## Prompt A
In the passage on the Church, why does the Church merely smile at those who believe they have discovered a new truth? Answer in one to three sentences.
## Prompt B
Decide whether each statement agrees with the passage on the Church. For each, answer yes or no and quote the deciding words from the passage.
(i) Thousands of people are said to be ready to join the Church if she relaxed her moral discipline.
(ii) The passage calls the Church's members fools from God's point of view.
(iii) The Church's saints pamper their bodies.

## Excerpted text
------------------------------------------------------------------------
The Church is like an old schoolmaster, the schoolmaster of the centuries, and as such it has seen so many students pass before it, cultivate the same poses and fall into the same errors, that it merely smiles at those who believe that they have discovered a new truth.

One of the catchwords which keeps unthinking minds from Truth and Life is the phrase: “The Church is behind the times.” The “acids of modernity” are supposed to have eaten away traditional morality, and yet the Church clings on to the same beliefs and practices held centuries ago. Not only that, but if we are to believe her critics, the Church never does the worldly thing. The worldly thing to do today, according to the modern mind, is to accept divorce and birth control as progressive and forward-looking practices, and yet the Church refuses to compromise, even in the slightest, her centuries-old teaching, that she might harmonize the better with the demands of the twentieth century.

Thousands of people, it is said, would join the Church tomorrow if she would only relax her moral discipline, or re-adjust her idea of God to suit the new astrophysics, or recognize divorce as the Christian sects have done. But the Church remains adamant: the world asks for one thing, the Church gives it another. “If she will not change, then she shall die,” is the pronouncement of modern prophets.…

The Church has been robed in the garment of a fool because she never does the worldly thing. Her saints are fools because they plunge after poverty while other men dig after gold; her saints crucify their bodies, as other men pamper them, they dare “to swing the earth a trinket at their wrist,” while others prostrate themselves before it. Her devout nuns are fools who leave the lights and glamours of the world for the shades and shadows of the cross, where saints are made. Her priests are fools, because they practice celibacy in a world which has gone mad about sex. The Vicar and Pontiff is a fool for refusing to relax the doctrine of Christ concerning the sanctity of marriage, when every Christian sect under the sun has relaxed it. Yes, the Church is a fool, and all her faithful members are fools, but they are fools only from the world’s point of view, not from God’s point of view. For with the foolish things of the world hath God chosen to confound the wise, and with the weak things of the world, to confound the strong.
------------------------------------------------------------------------
## Records supplied
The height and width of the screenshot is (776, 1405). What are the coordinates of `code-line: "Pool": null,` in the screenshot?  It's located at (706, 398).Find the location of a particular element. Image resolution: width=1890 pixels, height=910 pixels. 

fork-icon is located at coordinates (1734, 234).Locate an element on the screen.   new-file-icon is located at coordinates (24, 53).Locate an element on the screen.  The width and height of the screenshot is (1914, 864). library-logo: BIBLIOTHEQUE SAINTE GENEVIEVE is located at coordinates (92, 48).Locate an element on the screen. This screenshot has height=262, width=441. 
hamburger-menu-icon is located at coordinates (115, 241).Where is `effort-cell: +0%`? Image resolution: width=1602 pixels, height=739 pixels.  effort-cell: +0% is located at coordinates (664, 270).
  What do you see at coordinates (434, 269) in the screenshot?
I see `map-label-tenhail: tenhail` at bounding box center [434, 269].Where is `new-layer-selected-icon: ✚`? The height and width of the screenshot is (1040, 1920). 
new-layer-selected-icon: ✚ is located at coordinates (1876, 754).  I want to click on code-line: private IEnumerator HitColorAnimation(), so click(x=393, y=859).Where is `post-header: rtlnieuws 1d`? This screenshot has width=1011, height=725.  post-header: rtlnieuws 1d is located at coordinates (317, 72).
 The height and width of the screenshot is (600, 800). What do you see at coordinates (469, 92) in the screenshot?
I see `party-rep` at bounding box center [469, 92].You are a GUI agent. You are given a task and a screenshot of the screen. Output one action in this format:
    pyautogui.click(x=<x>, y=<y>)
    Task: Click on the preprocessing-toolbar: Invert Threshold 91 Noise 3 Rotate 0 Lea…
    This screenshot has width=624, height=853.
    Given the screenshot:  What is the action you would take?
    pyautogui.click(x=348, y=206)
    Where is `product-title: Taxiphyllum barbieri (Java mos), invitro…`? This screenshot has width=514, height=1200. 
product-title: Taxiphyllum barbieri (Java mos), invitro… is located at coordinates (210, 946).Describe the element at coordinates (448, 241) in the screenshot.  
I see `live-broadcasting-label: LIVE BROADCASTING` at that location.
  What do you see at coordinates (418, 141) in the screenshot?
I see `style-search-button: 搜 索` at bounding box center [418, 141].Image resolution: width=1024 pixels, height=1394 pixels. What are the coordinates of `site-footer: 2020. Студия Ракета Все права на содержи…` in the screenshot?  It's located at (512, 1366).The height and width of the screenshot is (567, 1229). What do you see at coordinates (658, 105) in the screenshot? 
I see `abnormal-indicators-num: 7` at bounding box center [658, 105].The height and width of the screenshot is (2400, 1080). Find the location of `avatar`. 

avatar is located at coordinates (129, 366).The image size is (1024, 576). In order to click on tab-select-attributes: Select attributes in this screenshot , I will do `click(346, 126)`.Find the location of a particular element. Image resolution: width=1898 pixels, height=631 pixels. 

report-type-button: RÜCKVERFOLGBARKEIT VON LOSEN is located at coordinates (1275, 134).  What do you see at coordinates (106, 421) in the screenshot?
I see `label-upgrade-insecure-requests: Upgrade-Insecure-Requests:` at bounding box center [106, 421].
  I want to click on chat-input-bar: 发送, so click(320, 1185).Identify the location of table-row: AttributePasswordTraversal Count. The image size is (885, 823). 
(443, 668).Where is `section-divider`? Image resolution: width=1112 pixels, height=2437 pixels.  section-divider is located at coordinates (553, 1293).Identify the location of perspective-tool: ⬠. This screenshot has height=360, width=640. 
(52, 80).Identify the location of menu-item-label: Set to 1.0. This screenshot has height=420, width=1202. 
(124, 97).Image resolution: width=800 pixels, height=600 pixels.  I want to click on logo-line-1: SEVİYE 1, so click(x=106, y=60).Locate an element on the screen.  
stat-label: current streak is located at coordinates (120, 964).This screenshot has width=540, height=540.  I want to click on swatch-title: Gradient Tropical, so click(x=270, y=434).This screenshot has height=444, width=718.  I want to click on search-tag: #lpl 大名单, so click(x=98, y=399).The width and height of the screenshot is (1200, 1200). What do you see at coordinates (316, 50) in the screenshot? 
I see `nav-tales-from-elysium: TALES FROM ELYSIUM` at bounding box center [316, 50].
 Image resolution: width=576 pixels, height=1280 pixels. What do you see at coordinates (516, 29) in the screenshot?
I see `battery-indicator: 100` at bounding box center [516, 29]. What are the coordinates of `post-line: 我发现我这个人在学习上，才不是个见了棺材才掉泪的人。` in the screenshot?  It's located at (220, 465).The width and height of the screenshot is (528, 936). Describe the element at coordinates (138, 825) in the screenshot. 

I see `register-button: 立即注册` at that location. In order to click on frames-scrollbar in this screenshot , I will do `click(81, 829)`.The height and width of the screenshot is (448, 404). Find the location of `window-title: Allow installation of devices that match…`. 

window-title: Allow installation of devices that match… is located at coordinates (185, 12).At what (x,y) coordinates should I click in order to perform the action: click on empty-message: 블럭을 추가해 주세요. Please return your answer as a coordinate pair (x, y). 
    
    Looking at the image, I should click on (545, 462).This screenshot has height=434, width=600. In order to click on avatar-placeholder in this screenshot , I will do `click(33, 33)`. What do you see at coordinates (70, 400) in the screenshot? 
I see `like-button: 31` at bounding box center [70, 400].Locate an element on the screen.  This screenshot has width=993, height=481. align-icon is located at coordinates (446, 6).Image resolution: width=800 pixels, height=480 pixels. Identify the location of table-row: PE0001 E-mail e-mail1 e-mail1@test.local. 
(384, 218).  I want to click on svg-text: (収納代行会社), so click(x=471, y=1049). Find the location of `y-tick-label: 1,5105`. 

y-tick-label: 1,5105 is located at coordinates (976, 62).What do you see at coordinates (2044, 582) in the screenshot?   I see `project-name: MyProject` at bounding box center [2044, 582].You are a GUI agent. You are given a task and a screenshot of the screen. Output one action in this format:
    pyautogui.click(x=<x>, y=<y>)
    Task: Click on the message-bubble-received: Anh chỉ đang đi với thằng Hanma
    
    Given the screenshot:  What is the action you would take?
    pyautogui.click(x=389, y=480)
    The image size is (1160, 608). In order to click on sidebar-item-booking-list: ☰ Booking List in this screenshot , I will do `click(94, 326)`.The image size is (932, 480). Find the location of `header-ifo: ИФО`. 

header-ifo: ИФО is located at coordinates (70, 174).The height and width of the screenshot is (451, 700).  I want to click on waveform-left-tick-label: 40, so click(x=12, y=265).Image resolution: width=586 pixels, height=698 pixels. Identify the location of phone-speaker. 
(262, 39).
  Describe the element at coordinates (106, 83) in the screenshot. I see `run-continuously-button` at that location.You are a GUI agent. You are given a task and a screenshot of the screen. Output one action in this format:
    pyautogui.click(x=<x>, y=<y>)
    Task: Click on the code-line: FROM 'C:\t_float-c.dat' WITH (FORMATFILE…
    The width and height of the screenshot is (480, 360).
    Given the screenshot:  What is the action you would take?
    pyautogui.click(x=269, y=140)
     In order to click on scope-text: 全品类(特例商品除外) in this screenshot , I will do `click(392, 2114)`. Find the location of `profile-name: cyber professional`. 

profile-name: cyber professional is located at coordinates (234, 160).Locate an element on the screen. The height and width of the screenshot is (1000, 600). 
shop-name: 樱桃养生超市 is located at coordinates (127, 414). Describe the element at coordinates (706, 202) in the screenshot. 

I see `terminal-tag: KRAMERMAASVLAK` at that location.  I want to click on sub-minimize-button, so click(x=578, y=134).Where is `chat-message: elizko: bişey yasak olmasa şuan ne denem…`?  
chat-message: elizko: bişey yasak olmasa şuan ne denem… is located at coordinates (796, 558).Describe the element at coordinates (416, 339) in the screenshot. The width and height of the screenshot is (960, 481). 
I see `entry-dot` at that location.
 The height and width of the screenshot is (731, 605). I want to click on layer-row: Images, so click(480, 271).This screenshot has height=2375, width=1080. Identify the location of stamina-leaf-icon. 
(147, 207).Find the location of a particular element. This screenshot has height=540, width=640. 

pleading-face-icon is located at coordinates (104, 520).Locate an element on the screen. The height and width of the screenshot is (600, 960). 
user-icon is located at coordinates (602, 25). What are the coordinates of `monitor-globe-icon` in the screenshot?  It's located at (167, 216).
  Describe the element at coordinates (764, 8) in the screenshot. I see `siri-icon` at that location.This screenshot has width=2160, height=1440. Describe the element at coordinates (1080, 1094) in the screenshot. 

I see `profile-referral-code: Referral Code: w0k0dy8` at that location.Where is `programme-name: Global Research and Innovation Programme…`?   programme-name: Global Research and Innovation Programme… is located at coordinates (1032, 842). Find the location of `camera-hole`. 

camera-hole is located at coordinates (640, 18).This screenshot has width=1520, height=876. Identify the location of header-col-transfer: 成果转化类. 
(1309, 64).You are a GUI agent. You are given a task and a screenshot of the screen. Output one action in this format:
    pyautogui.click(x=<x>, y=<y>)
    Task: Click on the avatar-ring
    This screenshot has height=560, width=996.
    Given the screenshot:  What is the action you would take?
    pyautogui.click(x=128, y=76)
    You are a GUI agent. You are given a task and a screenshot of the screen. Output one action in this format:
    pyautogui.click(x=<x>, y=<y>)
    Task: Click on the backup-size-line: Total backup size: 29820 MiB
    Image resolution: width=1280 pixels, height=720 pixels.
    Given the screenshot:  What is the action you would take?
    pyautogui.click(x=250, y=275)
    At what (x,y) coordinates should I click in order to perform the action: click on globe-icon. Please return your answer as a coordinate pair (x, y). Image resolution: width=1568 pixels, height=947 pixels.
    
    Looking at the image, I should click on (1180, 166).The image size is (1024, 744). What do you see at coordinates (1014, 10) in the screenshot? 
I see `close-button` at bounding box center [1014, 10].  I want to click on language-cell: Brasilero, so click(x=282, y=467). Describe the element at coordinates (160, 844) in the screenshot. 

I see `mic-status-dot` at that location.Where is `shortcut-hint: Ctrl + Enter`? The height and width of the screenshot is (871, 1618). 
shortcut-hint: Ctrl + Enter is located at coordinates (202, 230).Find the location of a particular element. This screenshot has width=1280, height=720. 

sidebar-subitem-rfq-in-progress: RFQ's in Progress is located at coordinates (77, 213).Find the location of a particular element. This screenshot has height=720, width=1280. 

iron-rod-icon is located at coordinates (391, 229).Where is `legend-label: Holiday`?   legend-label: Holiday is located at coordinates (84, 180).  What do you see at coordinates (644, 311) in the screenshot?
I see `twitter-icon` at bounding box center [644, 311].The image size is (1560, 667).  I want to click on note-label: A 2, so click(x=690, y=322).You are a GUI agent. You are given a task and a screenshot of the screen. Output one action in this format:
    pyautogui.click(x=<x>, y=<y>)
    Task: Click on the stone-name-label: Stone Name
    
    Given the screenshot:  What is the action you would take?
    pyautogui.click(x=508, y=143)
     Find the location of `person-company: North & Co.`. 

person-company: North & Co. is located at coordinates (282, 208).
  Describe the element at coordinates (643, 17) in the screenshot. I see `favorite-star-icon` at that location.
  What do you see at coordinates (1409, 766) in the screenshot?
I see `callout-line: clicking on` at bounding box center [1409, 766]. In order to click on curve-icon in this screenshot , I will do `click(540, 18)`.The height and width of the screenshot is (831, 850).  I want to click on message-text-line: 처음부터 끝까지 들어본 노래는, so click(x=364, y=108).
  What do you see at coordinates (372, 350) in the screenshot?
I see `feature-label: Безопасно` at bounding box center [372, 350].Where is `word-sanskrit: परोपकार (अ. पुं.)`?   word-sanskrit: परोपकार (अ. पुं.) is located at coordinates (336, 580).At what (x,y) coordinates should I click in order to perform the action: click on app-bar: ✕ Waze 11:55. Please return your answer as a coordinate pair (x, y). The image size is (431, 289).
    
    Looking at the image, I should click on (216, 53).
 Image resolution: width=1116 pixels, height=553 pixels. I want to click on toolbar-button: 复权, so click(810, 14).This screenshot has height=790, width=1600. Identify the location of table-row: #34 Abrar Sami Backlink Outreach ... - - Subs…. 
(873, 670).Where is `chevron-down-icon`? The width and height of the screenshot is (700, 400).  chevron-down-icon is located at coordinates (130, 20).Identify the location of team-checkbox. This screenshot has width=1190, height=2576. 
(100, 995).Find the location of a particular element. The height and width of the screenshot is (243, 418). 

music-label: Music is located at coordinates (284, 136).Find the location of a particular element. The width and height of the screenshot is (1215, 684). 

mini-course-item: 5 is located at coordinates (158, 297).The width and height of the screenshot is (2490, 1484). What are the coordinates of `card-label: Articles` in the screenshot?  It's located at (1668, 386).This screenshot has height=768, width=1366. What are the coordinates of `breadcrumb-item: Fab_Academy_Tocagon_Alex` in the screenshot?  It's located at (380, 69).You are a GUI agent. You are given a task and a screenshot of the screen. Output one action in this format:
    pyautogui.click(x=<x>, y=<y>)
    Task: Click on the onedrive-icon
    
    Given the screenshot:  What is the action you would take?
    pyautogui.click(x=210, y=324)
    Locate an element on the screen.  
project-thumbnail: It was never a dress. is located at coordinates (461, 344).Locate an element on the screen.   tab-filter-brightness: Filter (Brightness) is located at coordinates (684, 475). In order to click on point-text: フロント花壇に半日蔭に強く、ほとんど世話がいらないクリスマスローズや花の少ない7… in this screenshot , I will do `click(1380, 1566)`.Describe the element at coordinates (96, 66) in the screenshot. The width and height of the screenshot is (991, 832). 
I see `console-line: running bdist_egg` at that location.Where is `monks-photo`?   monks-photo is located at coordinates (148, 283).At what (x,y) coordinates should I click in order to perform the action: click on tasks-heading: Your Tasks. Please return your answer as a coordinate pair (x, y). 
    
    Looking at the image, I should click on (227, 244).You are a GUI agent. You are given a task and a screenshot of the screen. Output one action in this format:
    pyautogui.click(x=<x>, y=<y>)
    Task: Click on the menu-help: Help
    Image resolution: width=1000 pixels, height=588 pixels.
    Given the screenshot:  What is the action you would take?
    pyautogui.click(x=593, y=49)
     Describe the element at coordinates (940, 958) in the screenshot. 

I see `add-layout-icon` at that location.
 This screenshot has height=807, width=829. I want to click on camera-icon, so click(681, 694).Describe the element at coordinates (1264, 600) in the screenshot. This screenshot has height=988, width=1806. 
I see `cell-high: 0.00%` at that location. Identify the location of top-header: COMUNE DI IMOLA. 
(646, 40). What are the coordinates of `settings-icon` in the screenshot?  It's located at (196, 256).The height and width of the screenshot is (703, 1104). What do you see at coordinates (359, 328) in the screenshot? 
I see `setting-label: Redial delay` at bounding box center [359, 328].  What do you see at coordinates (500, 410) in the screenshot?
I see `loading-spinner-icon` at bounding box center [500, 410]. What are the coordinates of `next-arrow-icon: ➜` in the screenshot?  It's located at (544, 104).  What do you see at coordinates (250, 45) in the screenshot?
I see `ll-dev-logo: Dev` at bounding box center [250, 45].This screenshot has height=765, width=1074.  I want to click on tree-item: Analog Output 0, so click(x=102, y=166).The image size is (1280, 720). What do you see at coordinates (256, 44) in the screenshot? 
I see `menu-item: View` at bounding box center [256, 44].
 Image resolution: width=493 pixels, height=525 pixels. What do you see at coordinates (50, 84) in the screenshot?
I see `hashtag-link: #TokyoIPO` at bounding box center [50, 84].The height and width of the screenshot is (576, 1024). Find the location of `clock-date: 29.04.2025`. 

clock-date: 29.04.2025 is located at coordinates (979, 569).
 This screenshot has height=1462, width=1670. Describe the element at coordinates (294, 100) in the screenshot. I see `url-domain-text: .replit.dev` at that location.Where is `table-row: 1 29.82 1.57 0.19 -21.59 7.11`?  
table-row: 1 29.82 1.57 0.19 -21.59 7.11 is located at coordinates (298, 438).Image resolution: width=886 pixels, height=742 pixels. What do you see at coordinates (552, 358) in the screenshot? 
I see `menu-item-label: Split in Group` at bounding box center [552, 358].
------------------------------------------------------------------------
## Task response A
The Church is like an old schoolmaster of the centuries. It has seen so many students pass before it, cultivate the same poses and fall into the same errors that such claims of new truth do not impress it.

## Task response B
(i) Yes: "Thousands of people, it is said, would join the Church tomorrow if she would only relax her moral discipline"
(ii) No: "they are fools only from the world’s point of view, not from God’s point of view"
(iii) No: "her saints crucify their bodies, as other men pamper them"